Enquanto houver crianças não vacinadas, o coronavírus continuará a grassar entre nós, destaca Bonorino, acentuando que a vacina não bloqueia, mas reduz a transmissão. Ela frisa que, devido ao apagão de dados do Ministério da Saúde, nem sequer se sabe quantas crianças estão adoecendo e morrendo de Covid-19 no Brasil desde dezembro. Bonorino reforça ainda que, mesmo que uma criança não adoeça com gravidade, não significa que estará livre de sequelas da Covid-19. Ela lembra que isso ocorre com o HPV, hoje prevenível com vacina. Um indivíduo pode ser infectado na infância, ser assintomático e só vir a desenvolver câncer por HPV quando adulto.
Outras variantes
O número de mutações, por si só, não determina a periculosidade de uma variante. No Brasil, a variante que mais matou foi a Gamma, originada em Manaus e que causou a segunda e mais devastadora onda de Covid-19. Mas a Gamma, diz Fernando Spilki, pegou uma população não vacinada.

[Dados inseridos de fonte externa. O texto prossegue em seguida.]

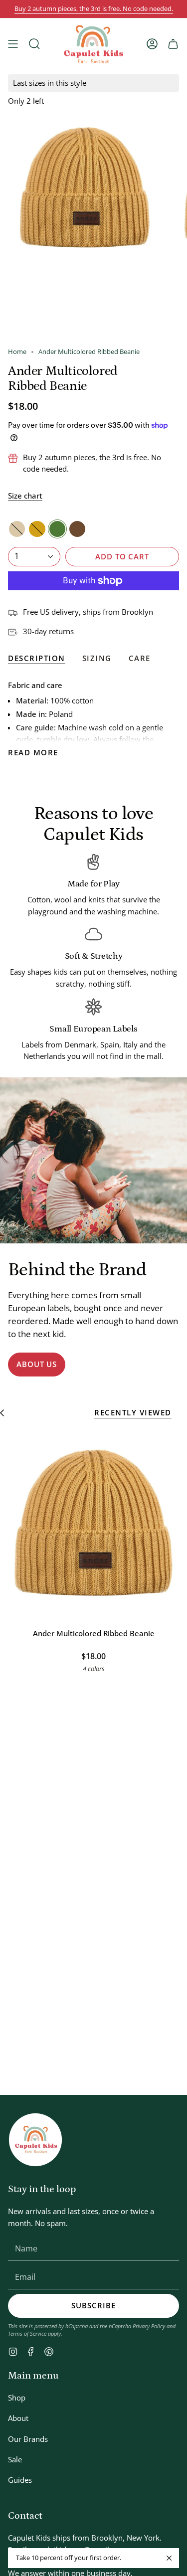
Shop (16, 2398)
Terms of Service (27, 2333)
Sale (15, 2459)
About (18, 2418)
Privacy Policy (149, 2326)
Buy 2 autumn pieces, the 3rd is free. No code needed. (93, 8)
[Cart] (173, 44)
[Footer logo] (35, 2139)
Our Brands (28, 2439)
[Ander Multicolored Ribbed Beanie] (93, 1522)
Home (17, 351)
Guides (20, 2480)
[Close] (169, 2558)
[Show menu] (13, 44)
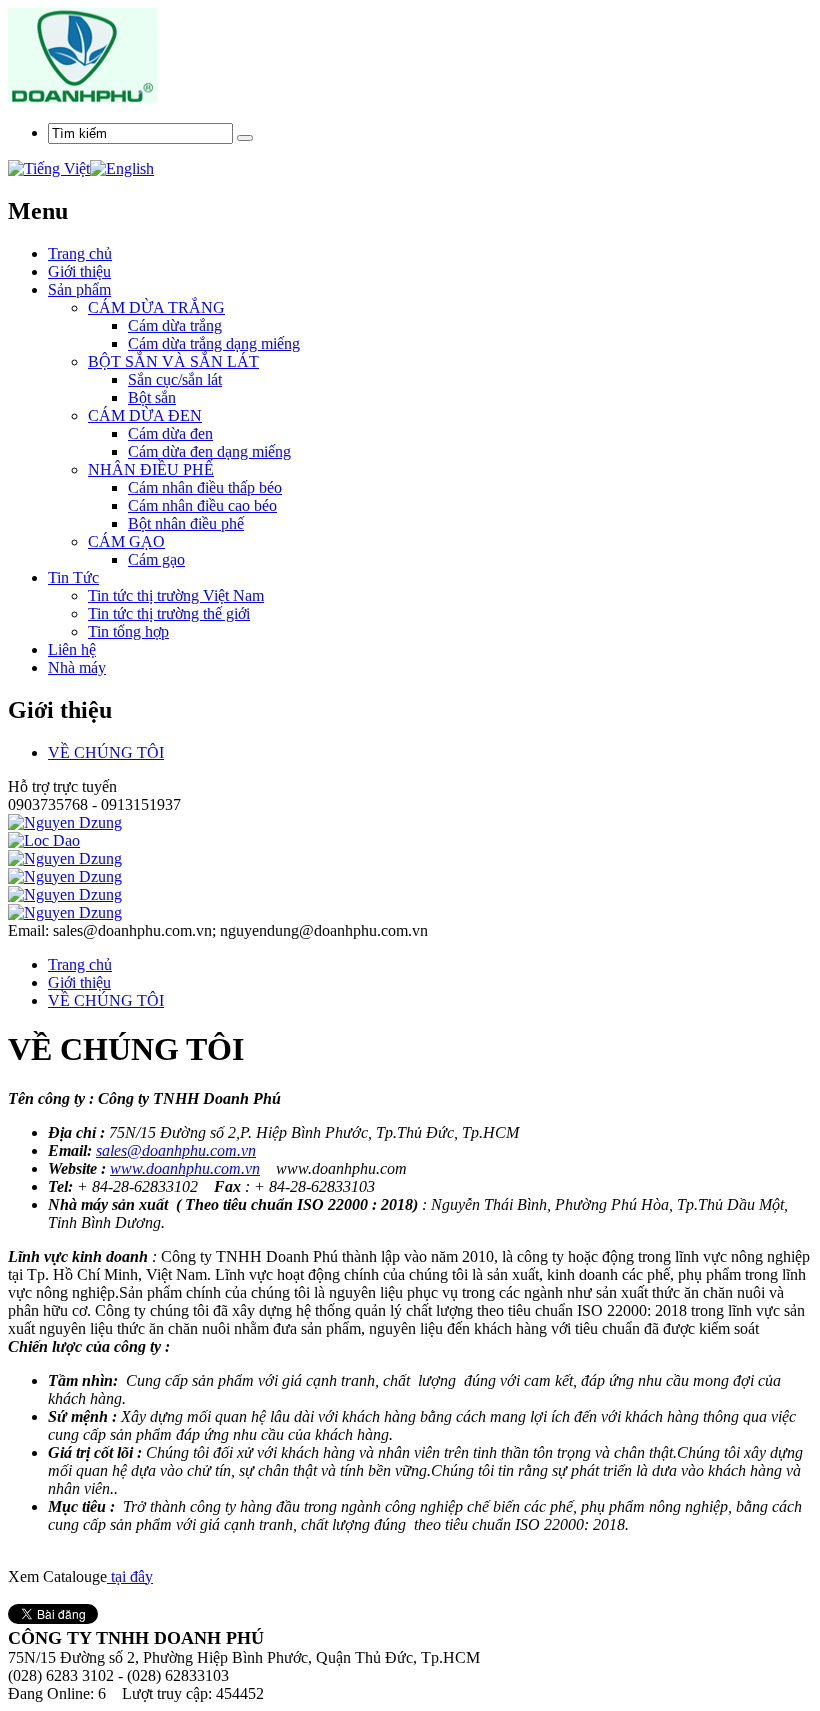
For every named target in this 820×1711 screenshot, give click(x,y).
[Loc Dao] (44, 840)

A Delta, mais contagiosa, não causou tantas mortes e a Ômicron, mais transmissível que a Delta, ao que se espera, é ainda menos letal. Os vírus, porém, estão sempre buscando formas de se espalhar e, por isso, especialistas são unânimes em salientar a necessidade de vacinar toda a população, incluindo as crianças, e manter cuidados como o uso de máscara e evitar aglomerações enquanto a pandemia perdurar.
O futuro
Na África Sul, entre a identificação dos primeiros casos e a queda dos índices após um aumento explosivo, foram necessárias cinco semanas. A Ômicron parece ter um surto meteórico e, por isso, fevereiro será decisivo para saber o futuro da pandemia no Brasil, se o apagão do Ministério da Saúde permitir, diz Fernando Spilki.